And the third, I believe that they’re worried about the impact on the currencies and what that’s going to lead for inflationary pressures down the future. Once you’ve expanded your budget, how do you pull it in? How do you pay for it? And I think there’s a real concern of the European institutions – European countries that already have huge tax bases that there’s not much leeway for them to increase taxes or reduce spending. And therefore, they have to be very careful about any increase in discretionary spending going forward. We have a little more leeway in the U.S., but still we face the same pressures.

The second question was about China. I see China as very important in moving forward, one, because they’re such a large export engine, if you will, and they really do signify to me the leader of the emerging market and the pressures that are going to come for transforming the system.

So the recent call to change from a dollar base to a basket of currency index is actually very important and I think something that you have to take seriously, one, because it will have an enormous amount of impact on the U.S. and other industrialized countries’ economies, but also because it in some ways could be destabilizing. And I think we have to understand the pros and cons of that. But as pressure and as the U.S. and other European countries’ dollars become depreciated and devalued, that’s going to increase the likelihood that developed countries make those calls. So I see that as very important.

I also see that the Chinese, besides working through the stimulus, the first stimulus package of China seems to have limited effect because you saw the huge drops taking place. Even in China, the – you know, the amount of exports and their imports and so forth. The second round of stimulus seems to be getting a little bit more traction. And what they’re doing is developing their own domestic market. I mean, they have an incredible population that hasn’t really engaged in the world market, so by bringing those consumers on board, they’re substituting – you know, think U.S. market, U.S. consumers. And long term, that could position them incredibly well for growth, say, in the next five to seven years.

So their perspective has been, I think, exactly right. They’re taking the right approach to it. Whether this leads to very aggressive demands for, you know, currency changes to an index, you know, increased domestic – increased pressures – protectionist pressures, so on, are the concerns that I have about China.

QUESTION: Yes. You quantify the relationship between democracy and the economic underpinnings. What about conflict and war? I mean, have you gone into this field? And is there --

MS. O’HALLORAN: Yeah, there --

QUESTION: -- is there a kind of a level of, you know, movement that can --

MS. O’HALLORAN: Right. There’s a whole – there’s a whole huge literature – I’ve mostly focused on the democratic – but there’s a whole huge literature that yes, in fact, when you get – it leads to instability. Genocide, in particular, is one of the types of – and civil wars are the types of extreme responses to large shocks, economic shocks in the system, and these partial democracies.

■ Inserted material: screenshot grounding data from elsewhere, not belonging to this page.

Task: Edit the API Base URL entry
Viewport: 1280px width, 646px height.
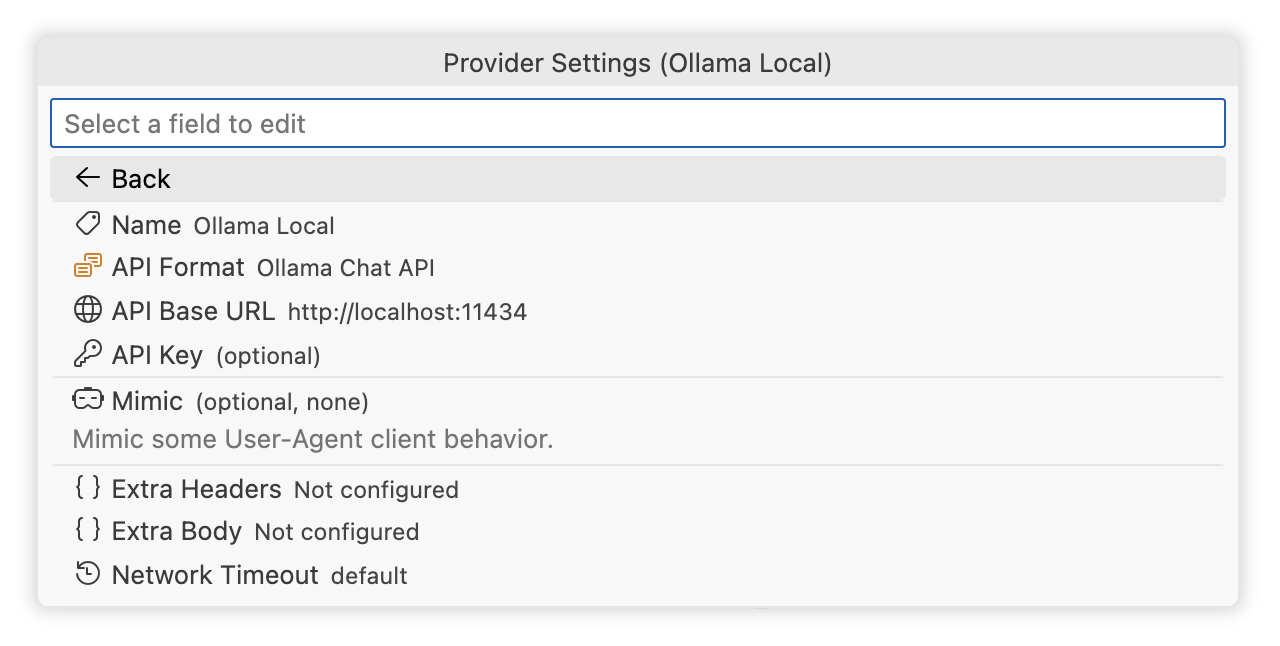Action: point(193,311)
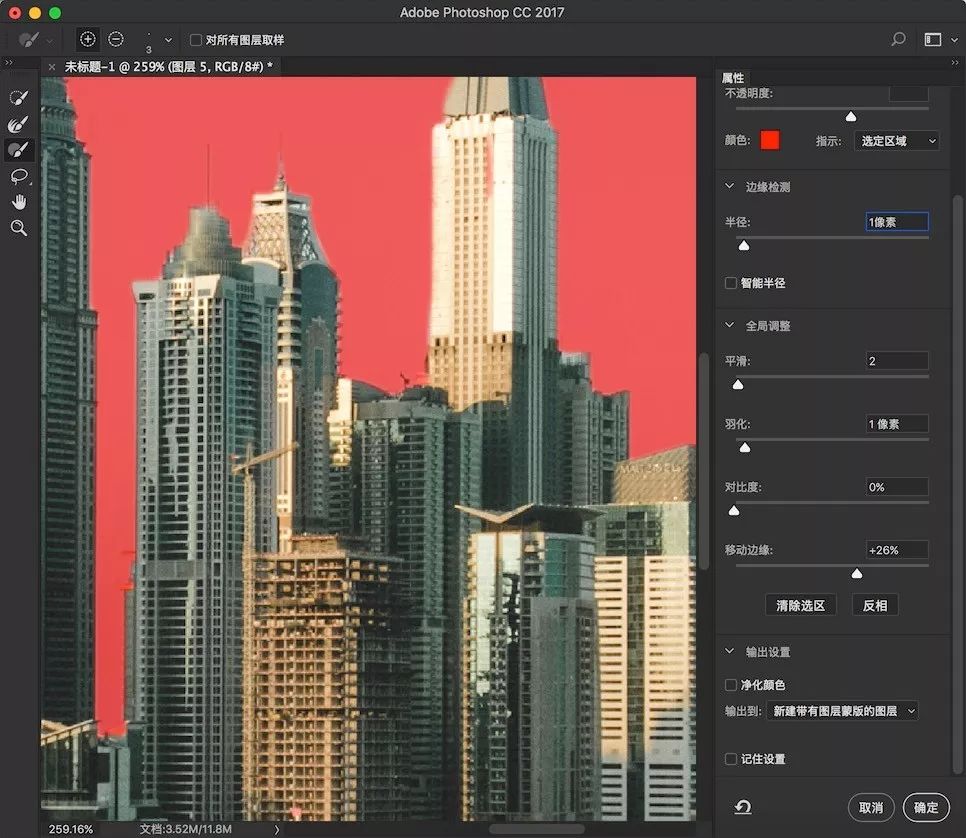Open the 输出到 destination dropdown
966x838 pixels.
[845, 711]
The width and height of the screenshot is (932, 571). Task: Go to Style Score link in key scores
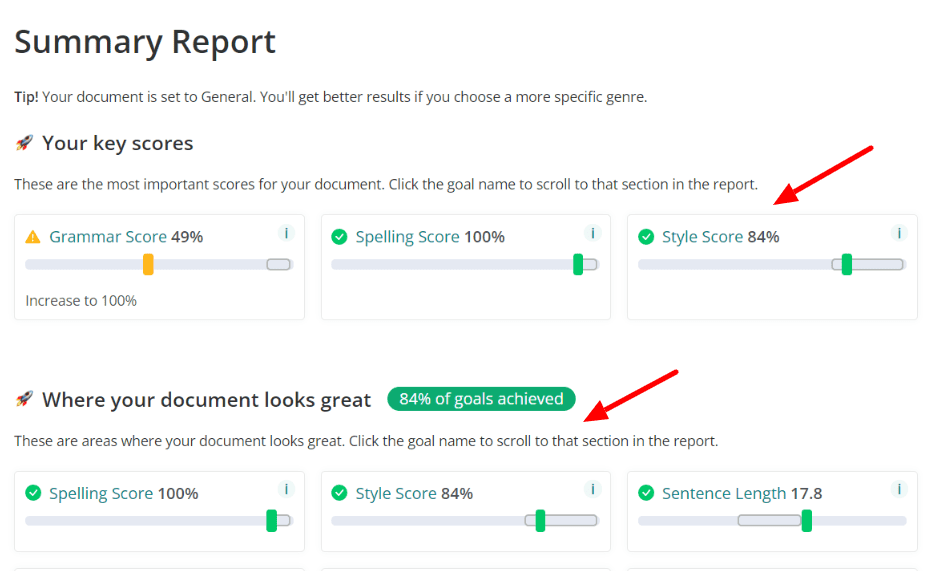pos(702,237)
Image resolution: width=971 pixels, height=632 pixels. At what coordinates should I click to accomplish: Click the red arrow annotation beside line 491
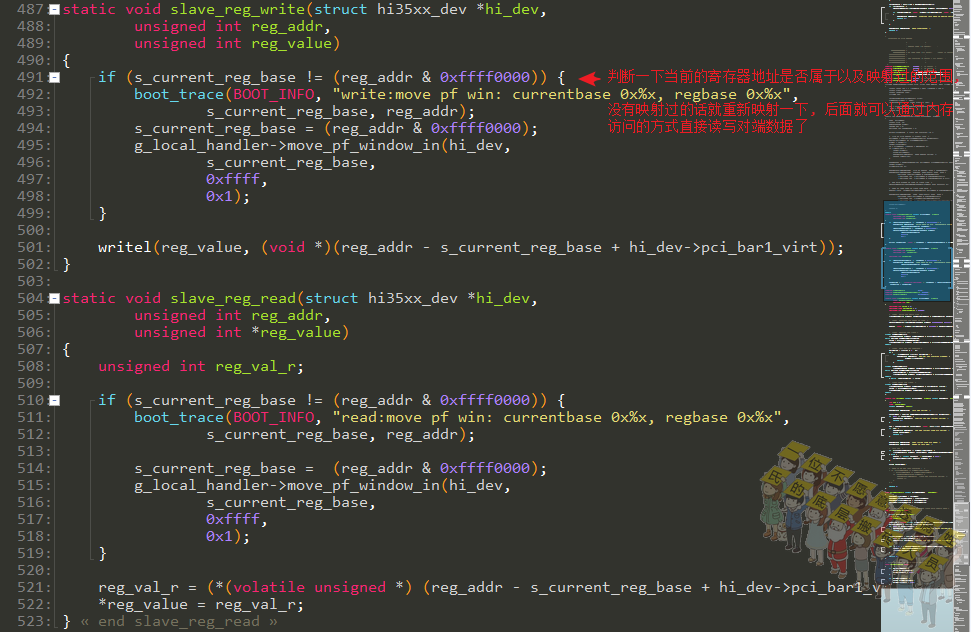pos(589,78)
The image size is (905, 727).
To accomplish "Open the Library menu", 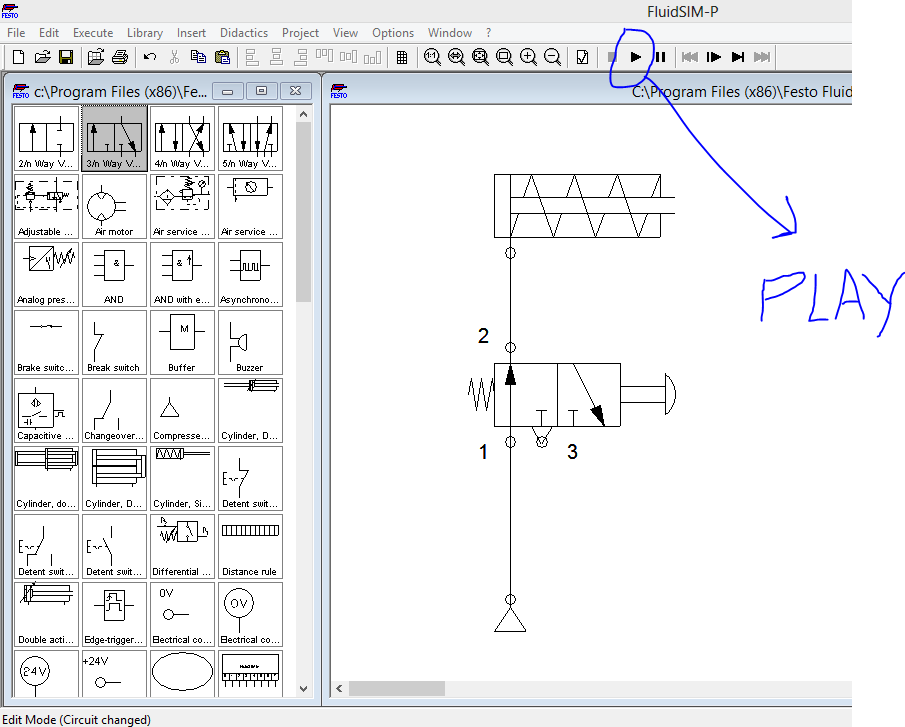I will pos(145,32).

So – but that’s not my research. My research is focused predominantly on the democratic transitions and those institution – and the institution formation part. But yes, there’s a very large literature that looks exactly at that, and those two are correlates. Whether one pushes the other is a question, but they definitely go hand-in-hand. That’s why if these impacts and these huge cliffs work their way through the emerging markets, that could be the destabilizing forces that could take place.

Yes.

QUESTION: Russian News Agency. Professor, what do you think – how realistic is this idea backed by China and Russia to substitute dollar as the international reserve currency regarding negative reaction in Washington? And what can we expect from G-20 summit?

MS. O’HALLORAN: Right. So the G – the proposal is to use a basket of currencies versus the U.S. dollar to denominate, you know, and convert. That would create a lot of concerns from the United States’ perspective, clearly because as the denominated or the denominator, you actually gain benefits. People use your currency. Your markets are easily accessible. Dollars are widely available. There’s demand for your bonds because it’s on the dollar. It’s viewed as a stable currency, right?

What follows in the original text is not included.